Python: replace string, matched from a list

Question 1

Trying to match and mark character based n-grams. The string

txt = "how does this work"

is to be matched with n-grams from the list

ngrams = ["ow ", "his", "s w"]

and marked with <> – however, only if there is no preceding opened quote. The output i am seeking for this string is h<ow >does t<his w>ork (notice the double match in the 2^-nd part, but within just 1 pair of expected quotes).

The for loop i’ve tried for this doesn’t, however, produce the wanted output at all:

switch = False
for i in txt:
 if i in "".join(ngrams) and switch == False:
 txt = txt.replace(i, "<" + i)
 switch = True
 if i not in "".join(ngrams) and switch == True:
 txt = txt.replace(i, ">" + i)
 switch = False
print(txt)

Any help would be greatly appreciated.

Question 2

What does it produce instead ?

Question 3

What should happen if you have ngrams = ['his', 's wo', 'wor']. Do you expect to get how does t<his wor>k?

Question 4

How to handle multiple matches? E.g. ngrams = ['ab'], txt = 'abominable abs'. Do you expect <ab>ominable abs, <ab>ominable <ab>s or abominable <ab>s?

Question 5

How to handle ngram element that is not present in txt?

Question 6

@ Mad Physicist, 1) aye – 2) # II – 3) in no way; the list is actually a filter for the string, changing only string parts present in both

Question 7

This solution uses the str.find method to find all copies of an ngram within the txt string, saving the indices of each copy to the indices set so we can easily handle overlapping matches.

We then copy txt, char by char to the result list, inserting angle brackets where required.

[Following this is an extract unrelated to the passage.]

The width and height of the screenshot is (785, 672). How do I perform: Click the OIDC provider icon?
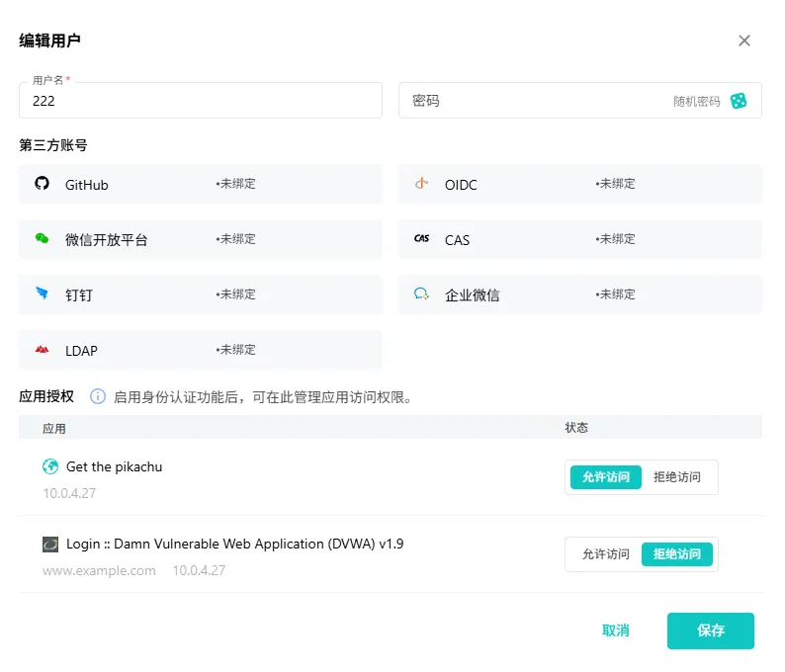click(421, 184)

This strategy is more efficient than inserting the angle brackets using multiple .replace call because each .replace call needs to rebuild the whole string.

I've extended your data slightly to illustrate that my code handles multiple copies of an ngram.

txt = "how does this work now chisolm"
ngrams = ["ow ", "his", "s w"]
print(txt)
print(ngrams)
# Search for all copies of each ngram in txt
# saving the indices where the ngrams occur
indices = set()
for s in ngrams:
 slen = len(s)
 lo = 0
 while True:
 i = txt.find(s, lo)
 if i == -1:
 break
 lo = i + slen 
 print(s, i)
 indices.update(range(i, lo-1))
print(indices)
# Copy the txt to result, inserting angle brackets
# to show matches
switch = True
result = []
for i, u in enumerate(txt):
 if switch:
 if i in indices:
 result.append('<')
 switch = False
 result.append(u)
 else:
 result.append(u)
 if i not in indices:
 result.append('>')
 switch = True
print(''.join(result))

output

how does this work now chisolm
['ow ', 'his', 's w']
ow 1
ow 20
his 10
his 24
s w 12
{1, 2, 10, 11, 12, 13, 20, 21, 24, 25}
h<ow >does t<his w>ork n<ow >c<his>olm

If you want adjacent groups to be merged, we can easily do that using the str.replace method. But to make that work properly we need to pre-process the original data, converting all runs of whitespace to single spaces. A simple way to do that is to split the data and re-join it.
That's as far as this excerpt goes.